The Royal Institution of Chartered Surveyors (RICS) has published comprehensive new regulations for its members’ use of AI, a step the standard’s authors say will have the benefit of helping to usher in a new phase of innovation for the sector.

Co-author Darius Pullinger said publication of the standard will discourage complacency among some members as use of AI accelerates, strengthen public trust and confidence – and importantly, he said, ensure the human element remains a focus.

The technology is there “to achieve better outcomes for the profession, for clients and ultimately for the public as well,” Pullinger said in a recent interview. “That’s achieved by proper engagement by members, removing complacency, keeping humans and keeping the surveyor in the loop.”

The standard was published this fall and takes effect on March 9, 2026. It sets out mandatory requirements and best-practice expectations for RICS members and regulated firms worldwide.

Key requirements include:

  • Governance and risk management. Firms must implement clear policies around data use, AI system governance and risk documentation.
  • Professional judgment and oversight. Surveyors must assess the reliability of AI outputs and remain accountable for all work, applying “professional skepticism and expertise throughout.”
  • Ethical development of AI. For firms developing their own AI systems, the standard mandates assessments of data quality, stakeholder involvement, sustainability impact and legal compliance.

RICS acting president elect Maureen Ehrenberg said in a statement, “This standard ensures surveyors remain at the forefront of innovation while protecting clients, data and public trust. It supports the profession’s adaptation to rapidly advancing technologies while reinforcing the core role of the surveyor – to provide trusted, independent and ethical advice.”

In Canada, the Canadian Institute of Quantity Surveyors and RICS maintain a reciprocal recognition agreement for qualified members.

Standards co-author Carys Rowlands explained the RICS Standards and Regulation Board first proposed the development of a professional standard in recognition of the extent to which AI was becoming a regularly employed tool across valuation, construction, infrastructure and land services.

“Our members are beginning to use AI day to day, and they’re using it sometimes in fairly significant ways in the delivery of services to their clients,” said Rowlands.

 

Alerting members to risks

Publishing the standard and spreading the word among RICS members globally will alert members to the risks of using AI and boost knowledge, said Rowlands.

“We did a survey of our members to understand who was using AI already, who wasn’t, who felt comfortable with it, who felt a little bit nervous. It revealed quite a big spread of comfort and competence in terms of using AI,” she said. “The standard is aimed at upskilling our members as well as to make them feel more comfortable in using essentially a technology that we know they’re all going to have to grapple with if we want the profession to remain relevant.”

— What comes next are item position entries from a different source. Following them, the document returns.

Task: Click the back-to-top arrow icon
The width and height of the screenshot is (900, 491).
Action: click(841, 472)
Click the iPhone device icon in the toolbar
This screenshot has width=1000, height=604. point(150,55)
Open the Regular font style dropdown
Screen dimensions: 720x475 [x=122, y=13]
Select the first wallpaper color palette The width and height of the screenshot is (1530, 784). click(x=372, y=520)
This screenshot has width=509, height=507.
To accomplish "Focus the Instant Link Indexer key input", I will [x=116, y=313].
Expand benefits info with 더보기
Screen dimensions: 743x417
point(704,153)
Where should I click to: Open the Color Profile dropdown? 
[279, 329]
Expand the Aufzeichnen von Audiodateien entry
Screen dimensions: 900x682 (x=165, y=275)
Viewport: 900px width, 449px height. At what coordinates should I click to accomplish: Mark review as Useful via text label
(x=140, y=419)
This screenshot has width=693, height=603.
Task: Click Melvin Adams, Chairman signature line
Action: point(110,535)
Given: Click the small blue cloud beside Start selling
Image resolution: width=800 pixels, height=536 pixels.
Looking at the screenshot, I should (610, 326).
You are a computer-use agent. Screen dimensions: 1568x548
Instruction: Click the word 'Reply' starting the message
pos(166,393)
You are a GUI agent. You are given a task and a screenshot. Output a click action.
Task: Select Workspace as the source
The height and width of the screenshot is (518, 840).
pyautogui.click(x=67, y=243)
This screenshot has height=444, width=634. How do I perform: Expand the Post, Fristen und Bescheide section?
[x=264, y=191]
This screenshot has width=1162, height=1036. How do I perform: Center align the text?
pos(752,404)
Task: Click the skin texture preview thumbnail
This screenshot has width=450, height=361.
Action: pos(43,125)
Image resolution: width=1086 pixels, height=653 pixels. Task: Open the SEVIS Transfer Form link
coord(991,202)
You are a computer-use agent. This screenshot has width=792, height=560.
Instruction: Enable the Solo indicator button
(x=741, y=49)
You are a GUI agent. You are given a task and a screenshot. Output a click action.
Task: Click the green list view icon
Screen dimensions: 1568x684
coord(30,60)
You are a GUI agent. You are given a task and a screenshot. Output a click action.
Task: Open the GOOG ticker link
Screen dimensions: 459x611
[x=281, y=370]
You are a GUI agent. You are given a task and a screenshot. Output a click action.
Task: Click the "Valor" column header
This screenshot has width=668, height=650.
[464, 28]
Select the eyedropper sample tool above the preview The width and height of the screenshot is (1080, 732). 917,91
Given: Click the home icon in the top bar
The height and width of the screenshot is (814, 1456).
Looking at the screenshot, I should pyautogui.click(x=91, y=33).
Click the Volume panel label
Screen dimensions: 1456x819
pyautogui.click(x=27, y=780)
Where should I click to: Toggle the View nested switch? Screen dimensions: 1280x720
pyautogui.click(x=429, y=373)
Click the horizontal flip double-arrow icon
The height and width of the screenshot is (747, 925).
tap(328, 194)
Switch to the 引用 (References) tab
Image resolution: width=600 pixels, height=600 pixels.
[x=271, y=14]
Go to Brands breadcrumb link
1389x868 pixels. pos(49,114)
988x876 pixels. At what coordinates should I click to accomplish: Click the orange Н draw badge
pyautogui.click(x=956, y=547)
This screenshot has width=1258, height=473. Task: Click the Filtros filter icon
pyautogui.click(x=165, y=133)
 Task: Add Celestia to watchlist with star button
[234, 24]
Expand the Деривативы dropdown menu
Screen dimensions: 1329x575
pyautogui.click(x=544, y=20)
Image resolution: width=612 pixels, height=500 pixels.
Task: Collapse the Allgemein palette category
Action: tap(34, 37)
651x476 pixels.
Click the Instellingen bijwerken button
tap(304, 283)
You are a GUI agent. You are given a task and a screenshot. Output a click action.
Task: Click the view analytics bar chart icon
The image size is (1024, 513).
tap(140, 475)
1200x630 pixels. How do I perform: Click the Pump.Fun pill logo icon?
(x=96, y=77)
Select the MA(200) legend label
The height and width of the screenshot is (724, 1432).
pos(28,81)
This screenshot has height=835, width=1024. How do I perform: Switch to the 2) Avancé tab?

RICS is the first professional body to have issued a standard that sets mandatory requirements rather than merely guidance or information, the authors say.

Among RICS members, AI has frequently been used to take meeting notes and write minutes, similar to other industries, Rowlands said, but now more often specific AI tools are being developed within the sector for report writing, data analysis, project management and project planning.

“Obviously the risk in actually the AI producing erroneous output or introducing bias into the system and so on carries a much more serious risk if our members aren’t alert to it,” she said.

Even more cutting edge are cost-prediction models for very large projects or significant retrofits, Rowlands said.

“Those cost-prediction models are something that AI is capable of producing, but you’ve got to look really, really carefully at the data inputs to understand how that AI model has been trained,” she said.

Pullinger said technology companies are getting more bold in their promises and ambitions for what these systems can do.

“There is a real fallibility to this technology and so not used properly it could lead to a real corrosion of the profession,” he said.